We can see how theological positions can lead to different types of organisations today:
To lead people to Christ, engage with faith and the Church (Modern day version: Centenary Project)
In response to poverty / material need (Modern day version: CAP)
In response to educational needs (Modern day version: TLG)
In response to social issues: Drunkeness / night-time economy (Street Pastors)

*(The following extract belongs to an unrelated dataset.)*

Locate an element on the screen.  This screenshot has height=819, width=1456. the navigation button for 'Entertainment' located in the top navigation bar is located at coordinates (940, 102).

They’re all motivated by the Christian faith, but all look completely different and have a different focus in terms of what they proclaim in terms of faith. CAP – quite explicit about inviting their clients to Church; Street Pastors – generally only talk about faith if initiated by the people they meet, often in full knowledge that they’ll forget the conversation the following morning – the main thing is looking after people practically.
Is our youth work a response to the social and spiritual needs that we encounter? Or is it a response to what is expected of us? Those conflicts / tensions still exist today as well – e.g. Caron & Sonia (YMCA) – very different understandings of what youth work is and very different contexts of youth work practice. Is there conflicts / tensions within our youth work teams or within our Churches? If so, who are those conflicts / tensions between and why do you think they’re there?